--- Exercise material Enclosed Below ---
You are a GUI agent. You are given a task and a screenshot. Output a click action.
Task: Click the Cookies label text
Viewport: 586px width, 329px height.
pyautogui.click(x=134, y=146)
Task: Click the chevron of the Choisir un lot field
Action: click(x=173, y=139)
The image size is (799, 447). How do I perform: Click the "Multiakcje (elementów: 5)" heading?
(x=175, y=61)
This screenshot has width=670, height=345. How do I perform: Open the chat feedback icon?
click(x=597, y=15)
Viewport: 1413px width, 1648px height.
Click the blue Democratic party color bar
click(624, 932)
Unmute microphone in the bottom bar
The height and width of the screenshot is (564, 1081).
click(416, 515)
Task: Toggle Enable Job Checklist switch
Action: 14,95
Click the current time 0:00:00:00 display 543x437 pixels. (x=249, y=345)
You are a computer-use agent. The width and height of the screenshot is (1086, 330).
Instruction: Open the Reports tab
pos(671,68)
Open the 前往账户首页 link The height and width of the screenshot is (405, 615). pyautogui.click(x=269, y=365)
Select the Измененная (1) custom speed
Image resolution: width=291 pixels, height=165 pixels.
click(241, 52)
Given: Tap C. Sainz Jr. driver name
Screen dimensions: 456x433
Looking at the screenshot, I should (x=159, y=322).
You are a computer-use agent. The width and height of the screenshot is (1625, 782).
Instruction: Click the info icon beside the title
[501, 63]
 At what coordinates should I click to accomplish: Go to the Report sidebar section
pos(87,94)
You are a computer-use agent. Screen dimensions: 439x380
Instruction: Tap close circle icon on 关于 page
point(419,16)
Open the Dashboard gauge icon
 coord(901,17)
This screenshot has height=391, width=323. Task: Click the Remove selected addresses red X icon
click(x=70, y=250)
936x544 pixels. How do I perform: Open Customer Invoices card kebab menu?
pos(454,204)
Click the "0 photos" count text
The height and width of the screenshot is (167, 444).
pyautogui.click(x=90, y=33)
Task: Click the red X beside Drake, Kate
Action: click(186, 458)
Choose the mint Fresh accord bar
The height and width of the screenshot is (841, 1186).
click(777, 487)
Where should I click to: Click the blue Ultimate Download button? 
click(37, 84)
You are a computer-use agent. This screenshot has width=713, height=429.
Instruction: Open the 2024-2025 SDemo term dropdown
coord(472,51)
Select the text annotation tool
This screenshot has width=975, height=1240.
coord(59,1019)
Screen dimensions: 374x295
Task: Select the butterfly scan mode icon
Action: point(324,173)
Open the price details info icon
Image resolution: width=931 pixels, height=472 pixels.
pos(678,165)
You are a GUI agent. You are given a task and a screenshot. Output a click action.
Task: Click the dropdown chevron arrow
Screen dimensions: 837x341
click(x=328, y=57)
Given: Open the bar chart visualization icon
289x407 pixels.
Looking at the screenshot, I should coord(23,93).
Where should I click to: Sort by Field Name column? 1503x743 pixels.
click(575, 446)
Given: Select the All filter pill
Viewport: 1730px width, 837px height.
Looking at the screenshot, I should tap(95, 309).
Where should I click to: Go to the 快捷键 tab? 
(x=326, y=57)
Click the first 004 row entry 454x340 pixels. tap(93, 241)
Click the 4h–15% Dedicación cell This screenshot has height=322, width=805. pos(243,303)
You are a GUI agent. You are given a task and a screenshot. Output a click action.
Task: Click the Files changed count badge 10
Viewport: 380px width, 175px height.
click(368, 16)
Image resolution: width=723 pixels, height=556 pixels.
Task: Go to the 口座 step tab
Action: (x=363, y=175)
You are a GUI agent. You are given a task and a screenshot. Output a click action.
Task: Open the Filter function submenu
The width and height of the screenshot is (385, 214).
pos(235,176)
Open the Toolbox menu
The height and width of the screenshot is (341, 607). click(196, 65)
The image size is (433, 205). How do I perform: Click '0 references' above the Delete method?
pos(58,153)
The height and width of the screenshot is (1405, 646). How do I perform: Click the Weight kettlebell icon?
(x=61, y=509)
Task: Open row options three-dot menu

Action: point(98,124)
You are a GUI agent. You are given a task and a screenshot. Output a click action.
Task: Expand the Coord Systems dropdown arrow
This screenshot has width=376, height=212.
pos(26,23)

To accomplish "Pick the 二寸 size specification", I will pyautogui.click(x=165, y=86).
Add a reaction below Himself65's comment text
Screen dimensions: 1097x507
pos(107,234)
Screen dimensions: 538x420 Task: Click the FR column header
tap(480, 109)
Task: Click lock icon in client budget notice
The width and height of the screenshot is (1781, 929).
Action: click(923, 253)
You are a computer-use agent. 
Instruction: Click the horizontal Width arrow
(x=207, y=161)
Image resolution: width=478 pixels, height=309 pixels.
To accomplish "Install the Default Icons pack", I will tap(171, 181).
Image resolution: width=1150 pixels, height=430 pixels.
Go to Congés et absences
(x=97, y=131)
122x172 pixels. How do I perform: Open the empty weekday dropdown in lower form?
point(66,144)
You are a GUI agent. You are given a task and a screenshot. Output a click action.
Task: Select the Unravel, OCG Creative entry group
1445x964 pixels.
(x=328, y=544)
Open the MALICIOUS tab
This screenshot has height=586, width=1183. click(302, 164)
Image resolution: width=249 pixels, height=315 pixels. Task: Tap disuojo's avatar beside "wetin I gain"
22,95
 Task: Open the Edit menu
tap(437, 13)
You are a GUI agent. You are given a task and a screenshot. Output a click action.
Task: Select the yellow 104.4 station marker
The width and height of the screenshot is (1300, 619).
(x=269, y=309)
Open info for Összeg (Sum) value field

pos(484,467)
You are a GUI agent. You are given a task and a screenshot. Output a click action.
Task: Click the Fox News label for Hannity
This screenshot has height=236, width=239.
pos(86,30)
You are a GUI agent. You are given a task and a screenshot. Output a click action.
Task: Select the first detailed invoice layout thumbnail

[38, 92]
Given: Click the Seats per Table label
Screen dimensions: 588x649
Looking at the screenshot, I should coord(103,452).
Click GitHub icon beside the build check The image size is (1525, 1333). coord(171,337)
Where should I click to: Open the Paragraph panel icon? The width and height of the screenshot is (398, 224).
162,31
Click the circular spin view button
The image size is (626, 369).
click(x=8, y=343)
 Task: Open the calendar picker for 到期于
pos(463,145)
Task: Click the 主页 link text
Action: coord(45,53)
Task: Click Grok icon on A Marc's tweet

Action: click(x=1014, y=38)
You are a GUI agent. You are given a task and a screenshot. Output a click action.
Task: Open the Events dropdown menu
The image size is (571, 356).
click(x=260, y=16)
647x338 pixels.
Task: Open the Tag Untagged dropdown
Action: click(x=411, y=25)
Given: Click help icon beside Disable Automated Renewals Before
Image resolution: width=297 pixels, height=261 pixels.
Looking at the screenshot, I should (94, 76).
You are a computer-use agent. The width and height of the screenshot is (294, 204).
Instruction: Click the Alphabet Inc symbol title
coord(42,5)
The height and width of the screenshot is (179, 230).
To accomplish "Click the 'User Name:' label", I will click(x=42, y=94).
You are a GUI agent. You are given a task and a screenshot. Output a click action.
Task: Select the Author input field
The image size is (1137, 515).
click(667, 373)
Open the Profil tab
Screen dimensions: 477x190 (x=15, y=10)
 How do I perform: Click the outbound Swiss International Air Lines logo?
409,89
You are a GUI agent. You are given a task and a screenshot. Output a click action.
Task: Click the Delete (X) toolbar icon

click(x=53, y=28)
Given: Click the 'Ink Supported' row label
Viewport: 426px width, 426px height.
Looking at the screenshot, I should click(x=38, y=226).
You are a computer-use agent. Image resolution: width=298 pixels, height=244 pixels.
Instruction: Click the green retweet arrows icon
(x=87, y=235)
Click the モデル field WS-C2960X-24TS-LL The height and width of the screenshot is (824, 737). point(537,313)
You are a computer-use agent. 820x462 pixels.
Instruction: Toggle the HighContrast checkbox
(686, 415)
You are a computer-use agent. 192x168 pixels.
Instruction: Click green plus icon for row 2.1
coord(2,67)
--- End of Enclosed Exercise material ---
• [What you should do] Show, from the listing above, each line that contains the word "label".

• [Output]
Task: Click the Cookies label text
Task: Click the Fox News label for Hannity
Given: Click the Seats per Table label
To accomplish "Click the 'User Name:' label", I will click(x=42, y=94).
Given: Click the 'Ink Supported' row label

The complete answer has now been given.